Problem to solve
From the listing below, reproduce word for word the part that opens with the line containing "Парфумерія (1678, 180)" and closes with the line containing "독자권익위 (1253, 1455)"; reproduce nothing else.

Extracted information
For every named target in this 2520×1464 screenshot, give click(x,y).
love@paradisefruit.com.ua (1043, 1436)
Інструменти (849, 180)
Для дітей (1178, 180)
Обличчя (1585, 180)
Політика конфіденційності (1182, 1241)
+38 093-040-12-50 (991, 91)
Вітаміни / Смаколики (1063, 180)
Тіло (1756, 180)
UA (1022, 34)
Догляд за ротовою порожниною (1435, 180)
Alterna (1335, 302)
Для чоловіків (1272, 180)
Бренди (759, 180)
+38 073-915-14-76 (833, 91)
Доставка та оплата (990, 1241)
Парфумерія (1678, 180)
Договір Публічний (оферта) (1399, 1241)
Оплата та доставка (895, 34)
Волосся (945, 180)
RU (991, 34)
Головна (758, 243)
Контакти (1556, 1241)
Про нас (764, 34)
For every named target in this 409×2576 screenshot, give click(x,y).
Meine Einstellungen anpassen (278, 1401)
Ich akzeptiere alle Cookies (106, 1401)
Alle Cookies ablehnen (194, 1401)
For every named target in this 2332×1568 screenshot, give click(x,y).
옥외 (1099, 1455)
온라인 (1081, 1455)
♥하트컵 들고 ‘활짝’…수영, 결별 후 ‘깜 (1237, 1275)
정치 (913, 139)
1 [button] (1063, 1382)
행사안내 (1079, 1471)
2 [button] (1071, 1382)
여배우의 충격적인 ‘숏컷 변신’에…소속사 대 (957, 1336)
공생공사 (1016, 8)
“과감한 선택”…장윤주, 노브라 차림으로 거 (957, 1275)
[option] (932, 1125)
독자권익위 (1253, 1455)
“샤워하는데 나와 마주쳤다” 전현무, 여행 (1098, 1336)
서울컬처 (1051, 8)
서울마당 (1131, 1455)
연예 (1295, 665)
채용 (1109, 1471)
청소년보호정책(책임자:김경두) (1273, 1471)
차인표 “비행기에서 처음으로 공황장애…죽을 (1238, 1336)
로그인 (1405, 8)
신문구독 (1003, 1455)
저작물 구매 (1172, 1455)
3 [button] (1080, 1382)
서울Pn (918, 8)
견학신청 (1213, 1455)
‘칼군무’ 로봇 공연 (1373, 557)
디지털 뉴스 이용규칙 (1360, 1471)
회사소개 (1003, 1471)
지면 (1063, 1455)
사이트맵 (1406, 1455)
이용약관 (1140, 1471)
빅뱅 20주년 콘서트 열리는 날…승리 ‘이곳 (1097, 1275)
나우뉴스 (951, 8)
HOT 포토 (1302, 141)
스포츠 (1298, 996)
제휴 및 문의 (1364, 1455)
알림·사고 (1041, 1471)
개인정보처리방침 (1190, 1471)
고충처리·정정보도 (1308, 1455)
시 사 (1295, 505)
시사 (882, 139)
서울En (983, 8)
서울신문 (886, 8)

Task solution
Парфумерія (1678, 180)
Договір Публічний (оферта) (1399, 1241)
Оплата та доставка (895, 34)
Волосся (945, 180)
RU (991, 34)
Головна (758, 243)
Контакти (1556, 1241)
Про нас (764, 34)
For every named target in this 409×2576 screenshot, give click(x,y).
Meine Einstellungen anpassen (278, 1401)
Ich akzeptiere alle Cookies (106, 1401)
Alle Cookies ablehnen (194, 1401)
For every named target in this 2332×1568 screenshot, give click(x,y).
옥외 (1099, 1455)
온라인 (1081, 1455)
♥하트컵 들고 ‘활짝’…수영, 결별 후 ‘깜 (1237, 1275)
정치 (913, 139)
1 [button] (1063, 1382)
행사안내 (1079, 1471)
2 [button] (1071, 1382)
여배우의 충격적인 ‘숏컷 변신’에…소속사 대 (957, 1336)
공생공사 (1016, 8)
“과감한 선택”…장윤주, 노브라 차림으로 거 (957, 1275)
[option] (932, 1125)
독자권익위 (1253, 1455)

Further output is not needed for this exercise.